SEOUL, Aug. 21 (Korea Bizwire) — South Korea moved to curb speculative demand from overseas buyers on Thursday, designating nearly all of the greater Seoul area as a restricted zone for foreign land transactions.

The Ministry of Land, Infrastructure and Transport announced that Seoul, 23 municipalities in Gyeonggi Province, and seven districts in Incheon will be subject to new requirements.

Under the measures, foreigners seeking to purchase residential land or homes larger than six square meters must obtain local government approval, move in within four months of purchase, and reside in the property for at least two years.

Officials said the move is designed to plug what had become a glaring regulatory loophole: while domestic buyers faced increasingly stringent financial and tax restrictions, foreigners were able to purchase property with relative ease, often with all-cash offers.

A panoramic view of downtown Seoul as seen from Inwangsan Mountain. (Yonhap)

A panoramic view of downtown Seoul as seen from Inwangsan Mountain. (Yonhap)

Surge in Overseas Purchases

Foreign acquisitions of homes in the capital region have risen sharply in recent years, climbing from 4,568 transactions in 2022 to 7,296 in 2024—an average annual increase of 26 percent. This year’s figures are on track to extend that growth for a third consecutive year, with more than 4,400 purchases already recorded through July.

Chinese and American nationals accounted for nearly 90 percent of the foreign purchases last year, and apartments and multi-family housing units made up the bulk of the transactions. Some high-profile deals, such as cash-only purchases of luxury apartments worth 18 billion won ($13 million) in Yongsan and 7.3 billion won ($5.3 million) in Seocho, drew particular scrutiny.

Officials also cited rising use of proxy arrangements, in which nonresident foreigners designate local managers to hold property on their behalf—transactions that authorities believe often mask speculative intent.

Luxury rental prices in Seoul have surged, with a growing number of apartments commanding monthly rents exceeding 10 million won ($6,900). (Image courtesy of Yonhap)
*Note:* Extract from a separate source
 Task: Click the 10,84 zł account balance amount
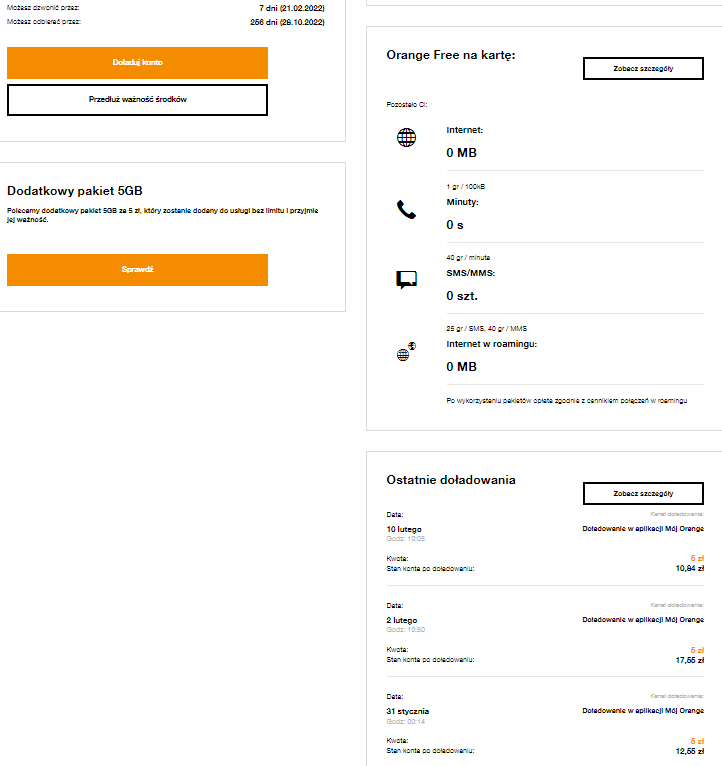click(690, 568)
Luxury rental prices in Seoul have surged, with a growing number of apartments commanding monthly rents exceeding 10 million won ($6,900). (Image courtesy of Yonhap)

Addressing Domestic Backlash

The clampdown follows the government’s June 27 housing package, which limited mortgage loans for domestic buyers in the capital region to 600 million won. That policy triggered a backlash over what critics called “reverse discrimination,” since foreign buyers were unaffected and in some cases increased their activity as Korean households pulled back.

“Foreigners were not bound by loan-to-value ratios, debt service limits, or additional taxes on multiple-homeowners,” said Park Jun-hyung, a senior land policy official at the ministry. “This created a clear imbalance in the market.”

By imposing residency requirements and tightening oversight of funding sources, the government aims to level the playing field. Experts said the measures are unlikely to dramatically change overall transaction volumes, but they could help deter speculative inflows that amplify price volatility.

“This is a way to restore fairness in the housing market,” said Ham Young-jin, head of real estate research at Woori Bank. “While foreign transactions represent a small share overall, even one speculative deal can ripple widely in terms of market sentiment.”

Analysts added that the restrictions are unlikely to spark trade friction, noting that similar residency-based property controls exist in other advanced economies.